She waited to see me through the gate, which led by a little lane past the kitchen-garden, and thence by a private road along down into the main one. As I passed the gate into the lawn, on my way out, I paused perhaps half an hour, in the hope of hearing or seeing the marvels of which the woman had spoken. There was no mystic light, blue or yellow, playing lambently over the roof; no sound, sinking and rising, came wildly on the starlit air; all was profound silence and darkness and coldness like that of the grave.

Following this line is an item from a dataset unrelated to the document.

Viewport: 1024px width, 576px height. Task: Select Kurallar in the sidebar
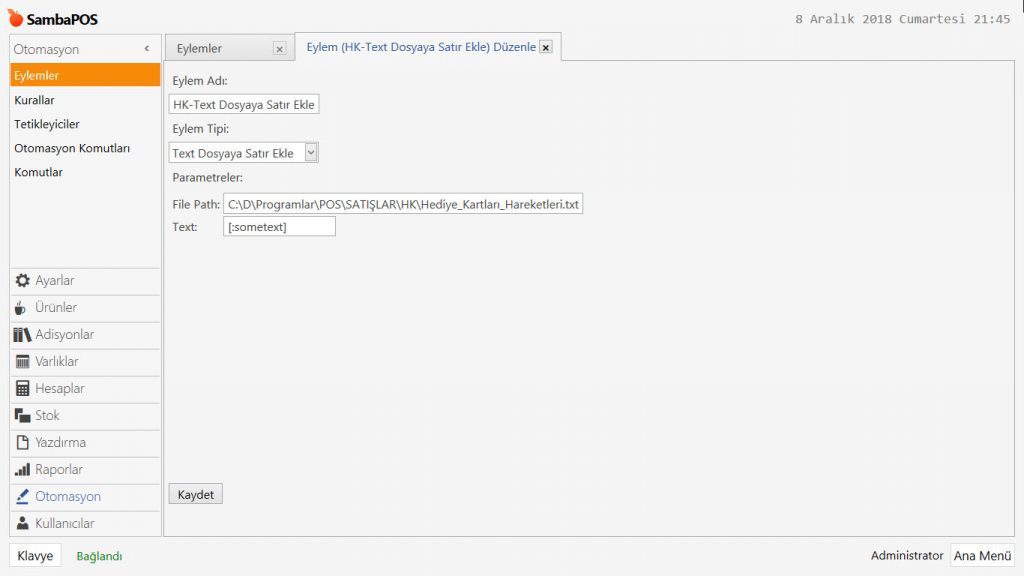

My half-contemptuous pity of the state of mind into which the gardener’s wife had worked herself, gave place to deeper emotions; I turned away, almost running along the smooth, hard-frozen road whose course was clearly discernible in the winter starlight. I met the gardener going home, but did not stop to speak with him—went directly to my lodgings. The fire was out in my room, and I crept into bed, forgetting that I had gone without my tea.

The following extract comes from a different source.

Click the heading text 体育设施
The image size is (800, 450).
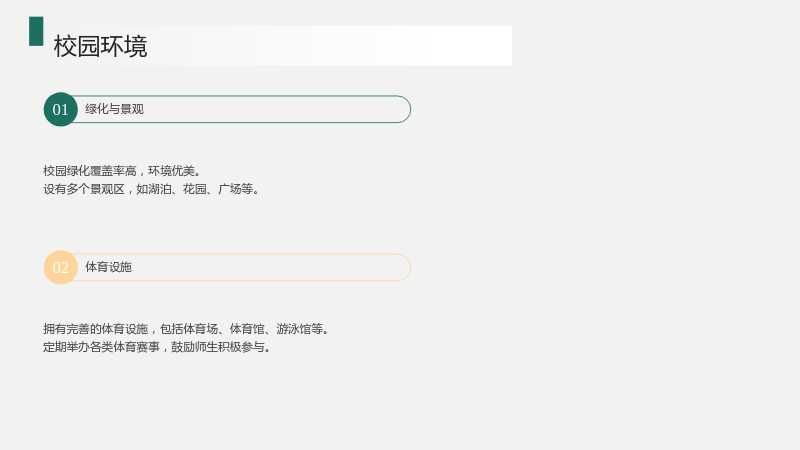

True to my promise, I went the next day to the villa. Mrs. Scott brought the keys, I unlocked the doors, and together we entered the long-vacant place. There is always something impressive, one might say, “ghostly,” about a deserted building. When you enter into it, you feel the influence of those who were last within it, as if some portion of them lingered in the old locality. I confess that I felt an almost superstitious awe and dread, as I stepped over the threshold which I had last crossed with him. How joyful, how full of young and princely life, he had then been, his face lit up, as a man’s face lights up when he attends upon the woman he loves and expects soon to make his own! He was leading Eleanor to a carriage; they had been talking about the improvements they were going to make in the house. How every look and tone came back to me! With a silent shudder, I stepped into the hall, which had that moldy smell of confined air belonging to a closed dwelling. I hastened to throw open the shutters. When I unclosed a door, I flung it wide, stepping quickly in, and raising the windows, so as to have the sunlight before looking much about. I had to do it all, for my companion kept close to me, never stirring from my elbow. I went into every room on every floor, from the kitchen to the garret. Into the latter I only glanced, as Mrs. Scott said there was nothing up there which she wanted, or which required attention. It was a loft, rough-floored, of comfortable hight, with a window at the gable end. The roof ran up sharply in the center, the villa being built in the Gothic style. There was such a collection of rubbish in it as is usual to such places—broken-down furniture, worn-out trunks, a pile of mattresses in a corner, over which a blanket had been thrown to keep them from the dust, some clothing depending from a line, and three or four barrels. Mrs. Scott was standing at the foot of the ladder, which led up into the attic out of a small room, or closet, used for storing purposes. I saw she was uneasy at having me even that far from her, and after a brief survey of the garret, I assured her there were no ghosts there, and descended.
“Help yourself to some of them apples,” said the woman, pointing to some boxes and barrels in the room where we now stood. “They’re winter pippins. John’s going to send them into the city, to the family, in a week or two. We’ve permission to keep ’em here, because it’s dry and cool, and the closet being in the middle of the house, it don’t freeze. It’s a good place for fruit. Hark! What was that?”
“It was a cat,” said I, as I put a couple of the apples in my overcoat pocket. “It sounded like a cat—in the garret. If we shut it up there, it’ll starve.”
I went up the ladder again, looking carefully about the attic, and calling coaxingly to the animal, but no cat showed itself, and I came down, saying it must have been in one of the lower rooms, and had probably run in since we opened the doors.
“It sartingly sounded overhead,” persisted my companion, looking nervous, and keeping closer to me than ever.
I had heard the noise, but would not have undertaken to say whether it came from above or below.
“If that is the material she makes ghosts of, I’m not surprised that she has a full supply,” I thought.
In going out, the woman was careful to close the door, and I could see her stealing covert glances into every corner, as we passed on, as if she expected, momently, to be confronted by some unwelcome apparition, there in the broad light of day. There were no traces of any intruders having made free with the house. The clothes and china closets were undisturbed, and the bureaus the same.